Learned Counsel to the Appellant responded by filing a Reply Brief on 18th Day of February, 2021. The respective briefs of argument of the Appellant and the Respondent were argued and adopted on 27th April, 2022. I have given due consideration to the grounds of Appeal, the issues distilled therefrom, and the arguments put forward by Counsel in their respective briefs and I have therefore framed the following two issues which succinctly encompasses all the issues raised by the Appellant and upon which I shall determine this appeal thus:
1. Whether the lower Court was right to have dismissed the Appellant’s application for Stay of Proceedings pending Arbitration for violating the provisions of Section 5 of the Arbitration and Conciliation Act, 2004.
2. Whether the lower Court was right to have struck out paragraphs 6 and 7 of the Appellant’s affidavit in support of his Application for Stay of proceedings pending Arbitration.
ISSUE ONE
“Whether the lower Court was right to have dismissed the Appellant’s application for Stay of Proceedings pending Arbitration for violating the provisions of Section 5 of the Arbitration and Conciliation Act, 2004.”
APPELLANT’S ARGUMENT
Counsel to the Appellant submitted that the Appellant and the Respondent at the lower Court did not raise the issue of whether the filing of a counter-affidavit dated 3rd April, 2019 by the Appellant in response to the Respondent’s motion for default judgment is tantamount to Appellant submitting to the jurisdiction of the Court and thus will no longer be able to rely on Section 5 of the Arbitration and Conciliation Act. Counsel to the Appellant relied on the case of Akere v Governor of Oyo State (2012) 12 NWLR (Part 1314) 240 to argue that since the issue was not placed before the Court, the Court ought not to have raised and resolved the issue suo motu.
The counsel to the Appellant submitted that the lower Court ought to call the parties to address it on any issue raised suo motu before the Court can proceed to resolve such issue. Therefore, the lower Court’s failure to call parties to address the issue raised suo motu by the Court was a breach of the parties right to fair hearing, especially to the Appellant. Counsel to the Appellant relied on the case of Unity Bank PLC v Denclag Ltd (2012) 18 NWLR (Part 1332) 293
Counsel to the Appellant submitted that Section 5 (1) of the Arbitration and Conciliation Act provides that if any party to an arbitration agreement commences any action in any Court with respect to any matter which is the subject of an arbitration agreement, any party to the arbitration agreement may, at any time after appearance and before delivering any pleadings or taking any other steps in the proceedings, apply to the Court to stay the proceedings. Counsel to the Appellant further submitted that by the wordings of Section 5 of the Arbitration Act, pleadings must not be delivered or further step must not be taken before filing application for stay of proceeding. Counsel to the Appellant submitted that the Appellant filled a Counter-Affidavit dated 3rd of April, 2019 to the Respondent’s Motion on Notice dated 27th March, 2019 after he had already filed an Application for an Order for stay of proceedings pending arbitration dated 4th March, 2019 and that the Appellant had not taken any step further in the matter neither had he delivered any pleadings before filing the application for an Order for Stay of Proceedings, therefore the Appellant has not violated the provisions of Section 5 of the Arbitration and Conciliation Act.
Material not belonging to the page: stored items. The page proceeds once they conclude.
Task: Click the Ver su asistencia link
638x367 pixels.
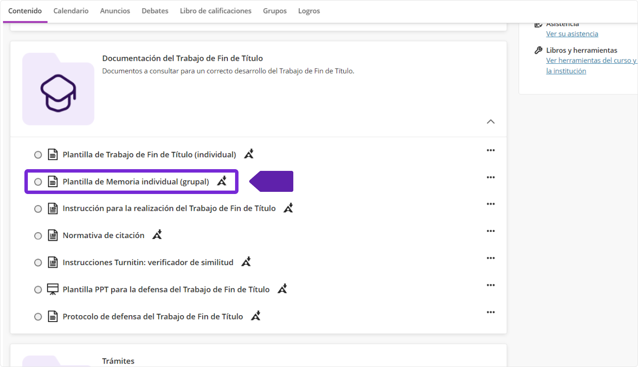Action: point(572,34)
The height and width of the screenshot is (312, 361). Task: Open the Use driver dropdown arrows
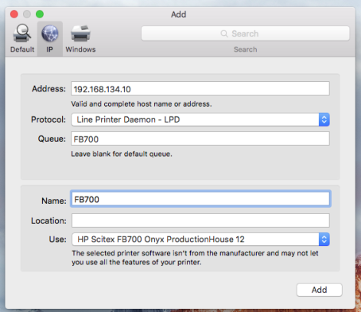pyautogui.click(x=324, y=240)
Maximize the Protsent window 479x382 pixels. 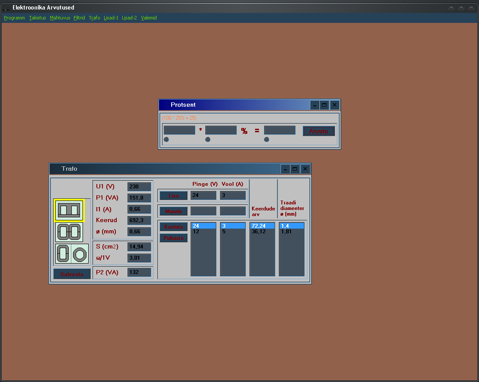click(324, 105)
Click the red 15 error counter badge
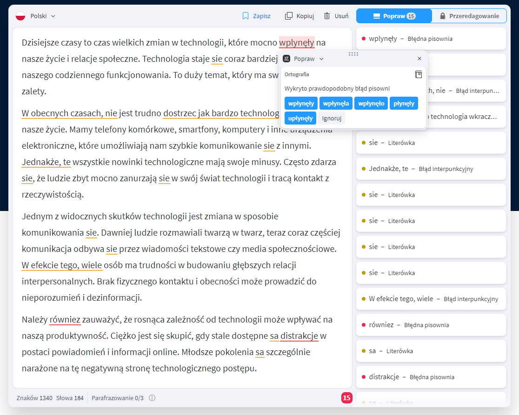The width and height of the screenshot is (519, 415). coord(346,398)
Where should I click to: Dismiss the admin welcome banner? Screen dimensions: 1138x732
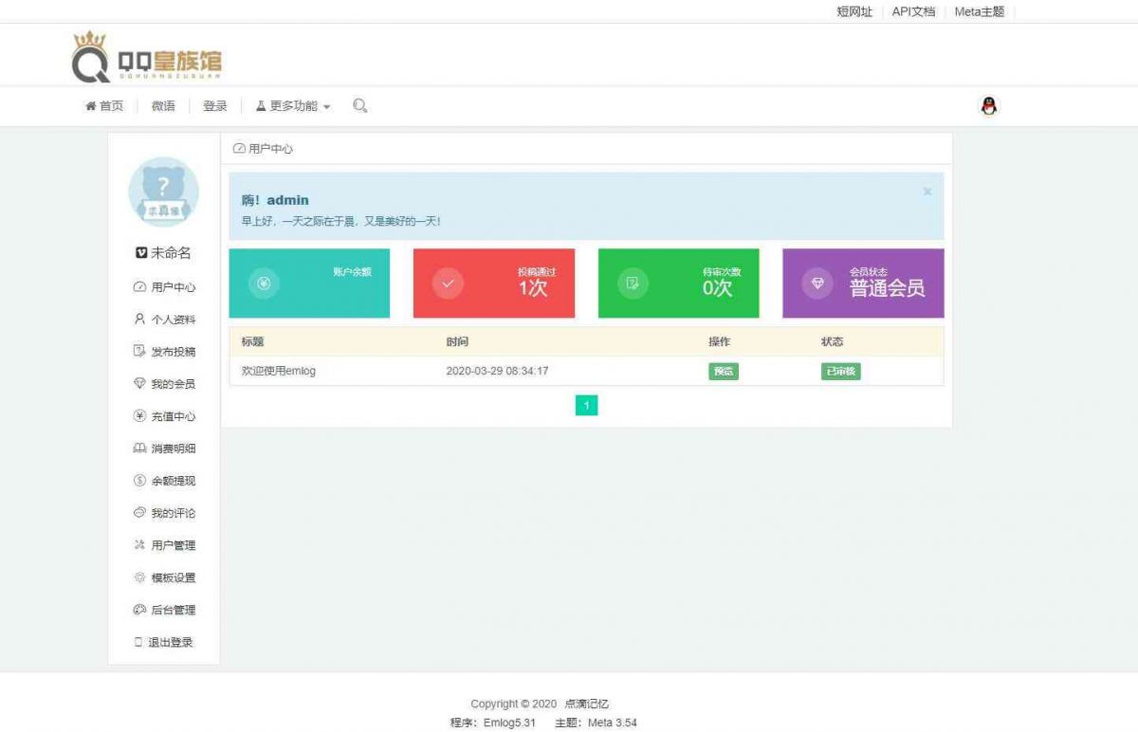tap(927, 191)
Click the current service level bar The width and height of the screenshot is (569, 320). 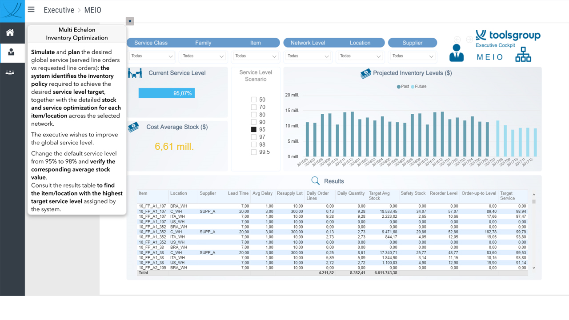point(167,93)
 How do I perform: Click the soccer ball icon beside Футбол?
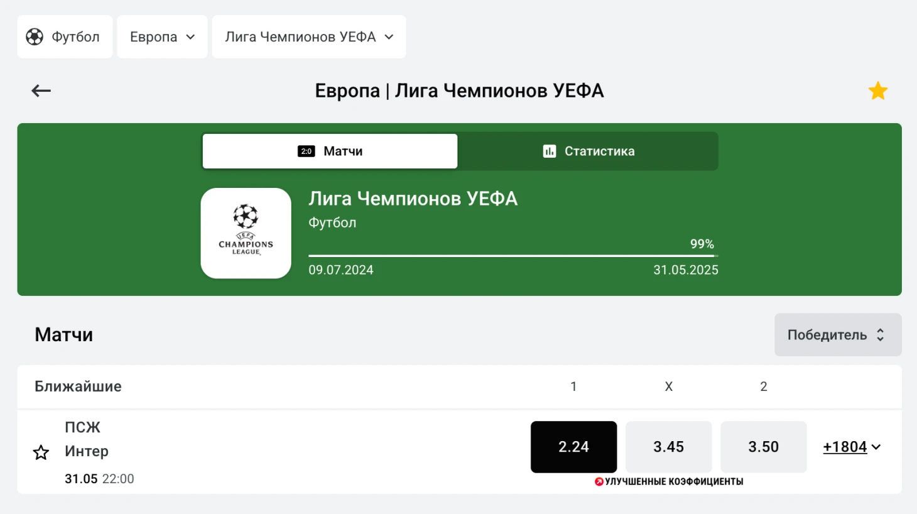[x=35, y=37]
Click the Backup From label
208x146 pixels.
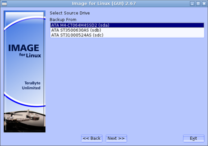pyautogui.click(x=63, y=20)
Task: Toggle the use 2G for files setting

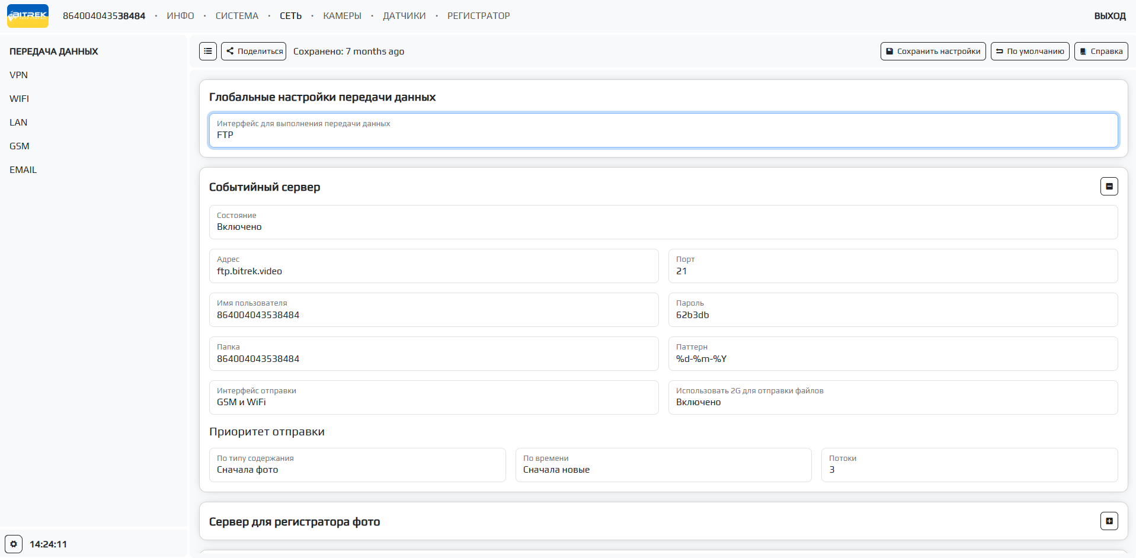Action: click(x=892, y=397)
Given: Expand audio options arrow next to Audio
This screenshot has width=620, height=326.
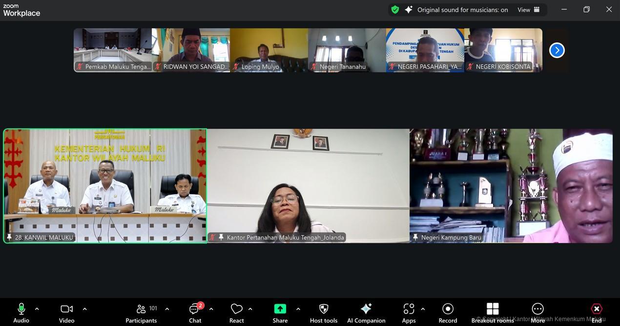Looking at the screenshot, I should pyautogui.click(x=37, y=309).
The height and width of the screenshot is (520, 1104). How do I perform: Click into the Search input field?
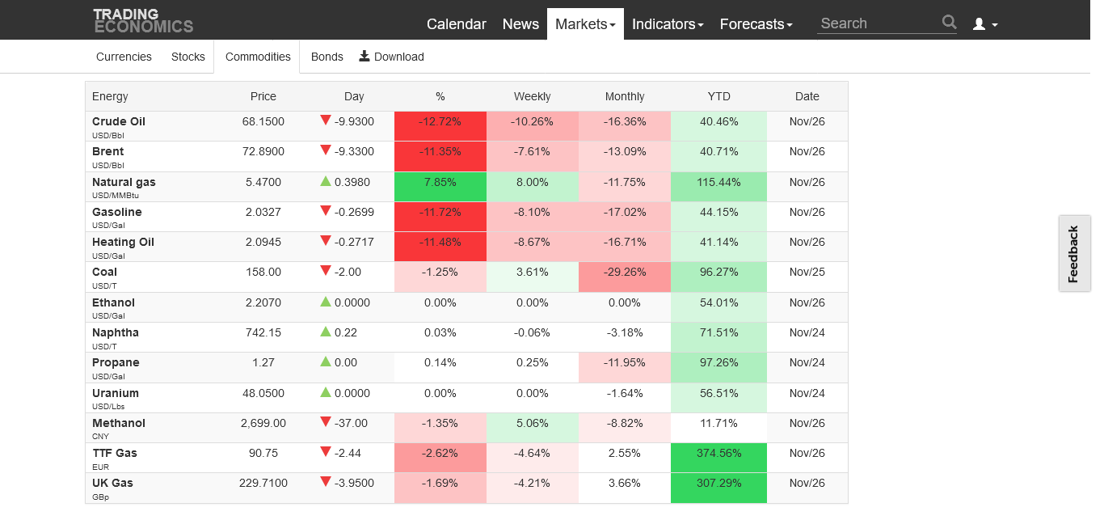click(x=878, y=23)
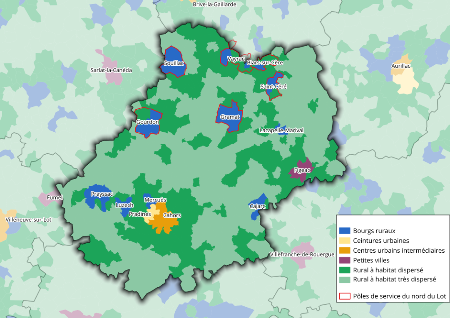Click the Gourdon label

click(x=147, y=122)
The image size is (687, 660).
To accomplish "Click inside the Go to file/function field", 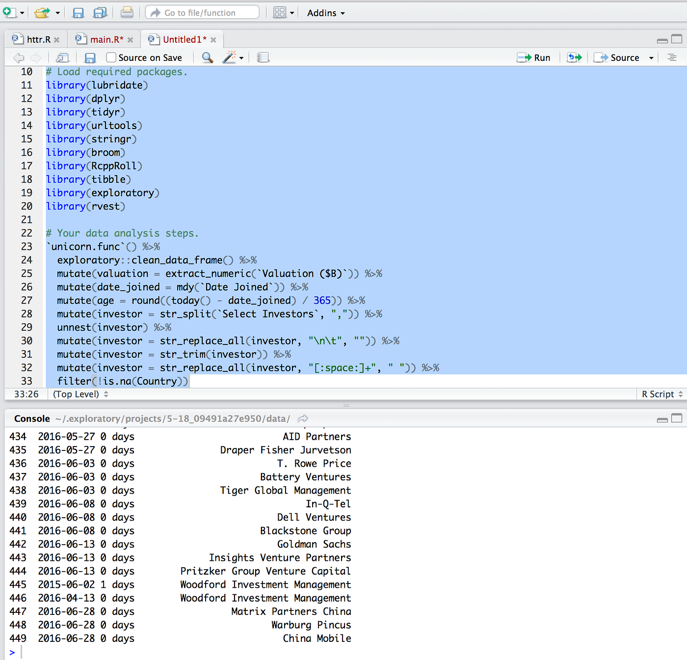I will [206, 12].
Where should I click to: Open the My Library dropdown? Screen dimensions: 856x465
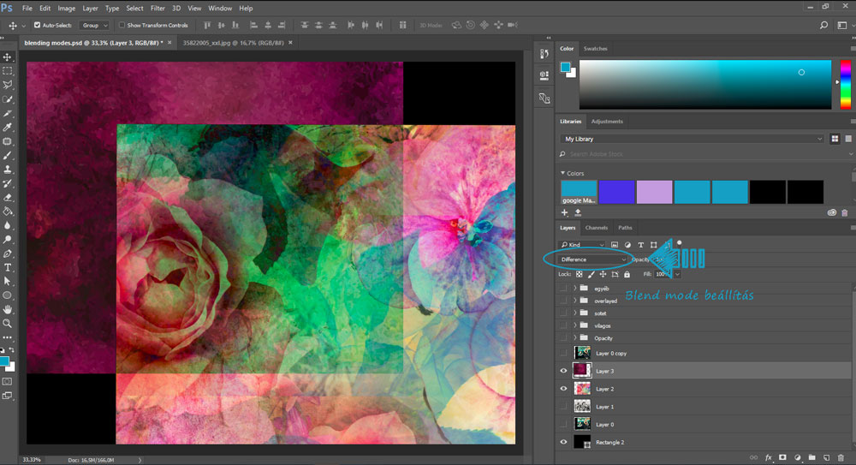coord(693,139)
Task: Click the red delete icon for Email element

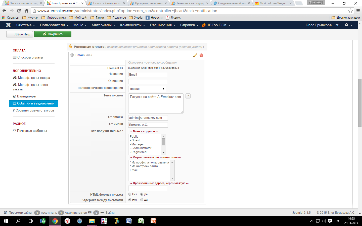Action: click(x=201, y=55)
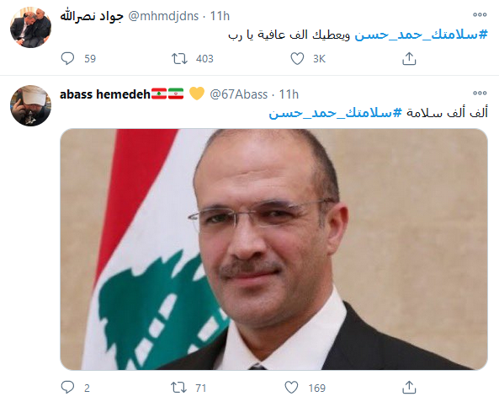Open the abass hemedeh display name
The height and width of the screenshot is (402, 499).
click(105, 94)
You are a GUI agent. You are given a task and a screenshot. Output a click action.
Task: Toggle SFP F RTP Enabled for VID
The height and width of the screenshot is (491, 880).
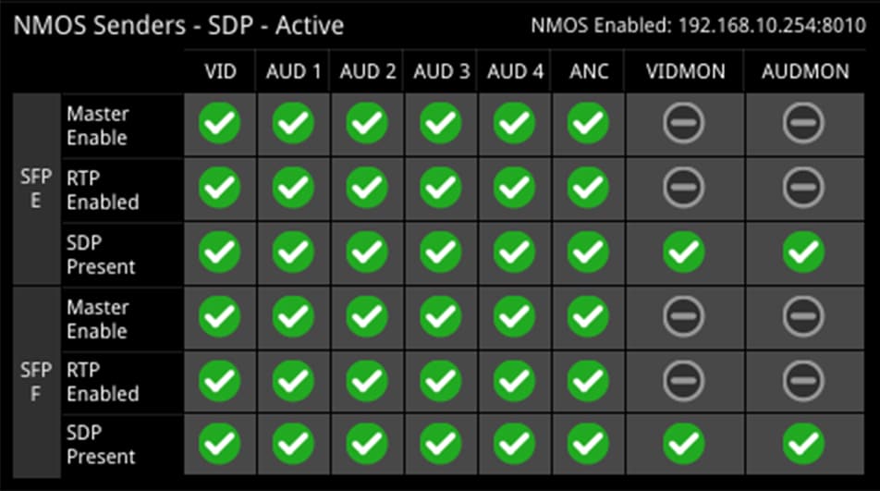coord(219,380)
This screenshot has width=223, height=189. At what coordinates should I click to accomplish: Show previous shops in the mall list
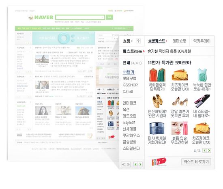(136, 164)
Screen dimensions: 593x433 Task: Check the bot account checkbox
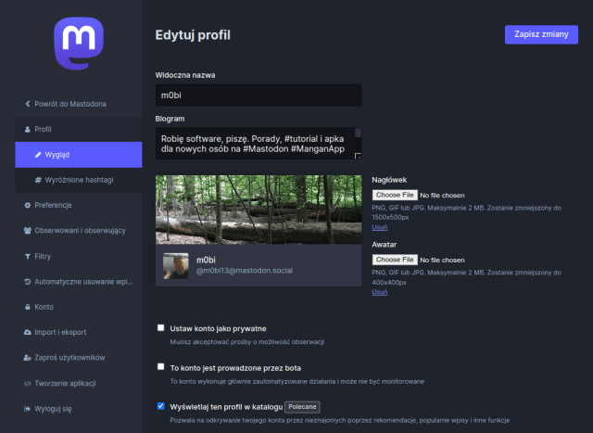click(x=161, y=367)
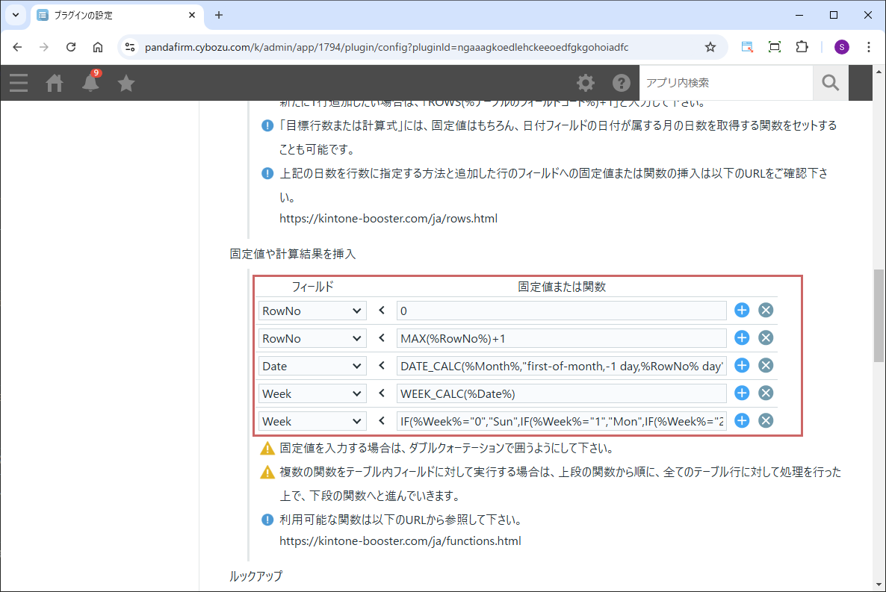Add row after MAX(%RowNo%)+1 entry
Viewport: 886px width, 592px height.
pos(741,338)
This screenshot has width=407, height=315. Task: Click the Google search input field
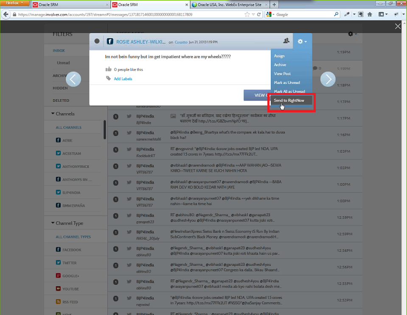point(306,14)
Counsel to the Appellant submitted that it is a fundamental principle of interpretation of the words of a statute that where the words used are clear and unambiguous, it should be given their ordinary meaning and as such the ordinary, plain and literal meaning of Section 5 of the Arbitration and Conciliation Act should be employed without more. Counsel relied on the case of Okotie-Eboh v Manager & Ors (2004) LPELR-2502 (SC).
Counsel to the Appellant therefore urged this Court to set aside the order of dismissal of the Appellant’s application for stay of proceedings pending arbitration and substitute same with Order for Stay of proceedings pending the referral of dispute to and determination of same by Arbitration.
RESPONDENT’S ARGUMENT
In response to the argument of the counsel to the Appellant on this issue, the Respondent’s counsel submitted that the issue dealt with by the lower Court was the issue of jurisdiction of the Court to entertain the Respondent’s suit without first referring the matter to arbitration as required by section 5 of the Arbitration and Conciliation Act which was evident in the Appellant’s motion for stay of proceedings, therefore, the lower Court cannot be said to have raised and decided the issue suo motu.
It is also the submission of Respondent’s counsel that the lower Court while considering the provisions of Section 5 of the Arbitration and Conciliation Act vis-à-vis the processes filed before it was convinced that the said provisions of Section 5 of the Arbitration and Conciliation Act under which the Appellant sought to oust the jurisdiction of the Court was already breached by the Appellant when the Appellant took further steps in the matter by filing further processes in the matter.
Respondent’s counsel further submitted that assuming without conceding that the lower Court raised the issue suo motu, the Court would be within its right to do so. Respondent’s counsel submitted that the principle that requires that parties should be given a hearing when a Court raises an issue suo motu may not be necessary where the issue pertains to the Court’s jurisdiction. Counsel relied on the case of Omokuwajo v FRN (2013) 6 SCM, 193, NNPC v Roven Shipping LTD & Anor (2019) 6 SCM, 145.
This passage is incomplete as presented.